Dataset items
>>>

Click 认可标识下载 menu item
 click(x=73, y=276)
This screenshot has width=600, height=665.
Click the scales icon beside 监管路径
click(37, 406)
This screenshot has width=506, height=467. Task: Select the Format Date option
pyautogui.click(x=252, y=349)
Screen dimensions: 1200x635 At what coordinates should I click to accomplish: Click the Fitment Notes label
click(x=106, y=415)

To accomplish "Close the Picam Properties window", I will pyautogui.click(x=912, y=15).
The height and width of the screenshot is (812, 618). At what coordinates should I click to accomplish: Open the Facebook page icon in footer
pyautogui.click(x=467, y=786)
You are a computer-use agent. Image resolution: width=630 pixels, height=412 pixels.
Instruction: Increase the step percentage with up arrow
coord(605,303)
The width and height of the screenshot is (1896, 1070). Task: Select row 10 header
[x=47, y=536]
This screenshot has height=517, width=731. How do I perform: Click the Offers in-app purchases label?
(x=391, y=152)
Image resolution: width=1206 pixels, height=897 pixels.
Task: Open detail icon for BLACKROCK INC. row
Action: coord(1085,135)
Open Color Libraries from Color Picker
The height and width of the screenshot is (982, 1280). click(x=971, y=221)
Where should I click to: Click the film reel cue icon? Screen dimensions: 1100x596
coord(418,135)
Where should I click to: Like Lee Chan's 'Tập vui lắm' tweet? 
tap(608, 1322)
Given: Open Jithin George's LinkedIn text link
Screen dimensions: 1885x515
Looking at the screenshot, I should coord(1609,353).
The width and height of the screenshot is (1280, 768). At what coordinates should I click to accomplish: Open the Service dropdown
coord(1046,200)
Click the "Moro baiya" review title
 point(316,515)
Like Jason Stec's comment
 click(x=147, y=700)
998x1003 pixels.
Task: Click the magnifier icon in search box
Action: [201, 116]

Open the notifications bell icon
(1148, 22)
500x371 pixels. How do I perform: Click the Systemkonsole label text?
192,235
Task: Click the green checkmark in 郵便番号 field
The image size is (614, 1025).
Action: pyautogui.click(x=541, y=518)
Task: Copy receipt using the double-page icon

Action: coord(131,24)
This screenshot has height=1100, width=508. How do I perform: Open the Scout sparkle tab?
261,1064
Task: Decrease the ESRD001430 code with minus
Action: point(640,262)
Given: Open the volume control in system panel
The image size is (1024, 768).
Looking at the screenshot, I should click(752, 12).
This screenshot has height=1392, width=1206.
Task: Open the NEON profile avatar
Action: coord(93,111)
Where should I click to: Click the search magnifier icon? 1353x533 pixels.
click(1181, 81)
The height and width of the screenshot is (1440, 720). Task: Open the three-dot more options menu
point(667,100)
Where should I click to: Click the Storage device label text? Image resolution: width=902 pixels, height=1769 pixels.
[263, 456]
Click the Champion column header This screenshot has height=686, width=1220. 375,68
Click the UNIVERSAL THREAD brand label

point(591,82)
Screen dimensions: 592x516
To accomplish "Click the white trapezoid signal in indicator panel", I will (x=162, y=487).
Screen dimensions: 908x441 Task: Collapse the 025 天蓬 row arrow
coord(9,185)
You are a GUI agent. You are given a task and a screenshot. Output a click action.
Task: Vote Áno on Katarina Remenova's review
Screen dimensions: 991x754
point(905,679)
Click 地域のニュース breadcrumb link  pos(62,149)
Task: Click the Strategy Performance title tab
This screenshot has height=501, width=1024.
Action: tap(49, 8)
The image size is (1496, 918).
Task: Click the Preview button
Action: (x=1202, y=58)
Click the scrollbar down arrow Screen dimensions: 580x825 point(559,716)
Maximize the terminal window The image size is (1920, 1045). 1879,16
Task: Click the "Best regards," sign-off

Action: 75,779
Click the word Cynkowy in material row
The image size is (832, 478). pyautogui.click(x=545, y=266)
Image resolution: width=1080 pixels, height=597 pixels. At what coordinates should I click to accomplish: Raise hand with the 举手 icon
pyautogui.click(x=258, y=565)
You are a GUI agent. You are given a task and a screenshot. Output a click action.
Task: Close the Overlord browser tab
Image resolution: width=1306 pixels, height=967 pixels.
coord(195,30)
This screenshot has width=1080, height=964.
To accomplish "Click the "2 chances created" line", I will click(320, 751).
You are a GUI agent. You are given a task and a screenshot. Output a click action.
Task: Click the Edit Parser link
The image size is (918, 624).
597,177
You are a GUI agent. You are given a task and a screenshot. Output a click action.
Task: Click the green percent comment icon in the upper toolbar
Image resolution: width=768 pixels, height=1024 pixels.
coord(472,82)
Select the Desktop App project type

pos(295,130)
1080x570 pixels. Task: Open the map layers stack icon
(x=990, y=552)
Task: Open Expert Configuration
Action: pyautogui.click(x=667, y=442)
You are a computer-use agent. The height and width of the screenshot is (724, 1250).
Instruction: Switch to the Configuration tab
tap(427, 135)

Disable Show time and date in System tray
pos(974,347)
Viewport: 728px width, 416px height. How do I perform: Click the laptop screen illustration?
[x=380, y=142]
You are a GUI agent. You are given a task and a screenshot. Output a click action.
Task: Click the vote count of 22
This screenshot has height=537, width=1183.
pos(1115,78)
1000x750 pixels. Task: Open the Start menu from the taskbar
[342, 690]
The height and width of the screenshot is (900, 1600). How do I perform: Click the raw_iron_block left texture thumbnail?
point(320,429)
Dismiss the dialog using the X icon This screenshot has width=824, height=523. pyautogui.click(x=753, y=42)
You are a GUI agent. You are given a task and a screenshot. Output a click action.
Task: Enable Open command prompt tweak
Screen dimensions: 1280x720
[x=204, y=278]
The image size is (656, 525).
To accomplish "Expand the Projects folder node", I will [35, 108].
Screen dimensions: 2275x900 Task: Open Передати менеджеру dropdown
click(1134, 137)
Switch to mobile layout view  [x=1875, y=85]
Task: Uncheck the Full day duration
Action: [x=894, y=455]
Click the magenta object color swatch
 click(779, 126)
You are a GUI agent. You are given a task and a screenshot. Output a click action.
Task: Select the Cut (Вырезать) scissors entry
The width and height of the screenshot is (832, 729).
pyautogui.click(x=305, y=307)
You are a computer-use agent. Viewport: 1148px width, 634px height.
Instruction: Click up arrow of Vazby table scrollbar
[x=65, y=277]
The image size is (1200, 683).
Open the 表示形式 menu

<<<

> _Work item_
The lines above, starting at the one with "The height and width of the screenshot is (812, 618)." and ending at the one with "You are a computer-use agent. Image", are the only ones to return, exactly as written.

> _Result of the task_
The height and width of the screenshot is (812, 618). At what coordinates should I click to accomplish: Open the Facebook page icon in footer
pyautogui.click(x=467, y=786)
You are a computer-use agent. Image resolution: width=630 pixels, height=412 pixels.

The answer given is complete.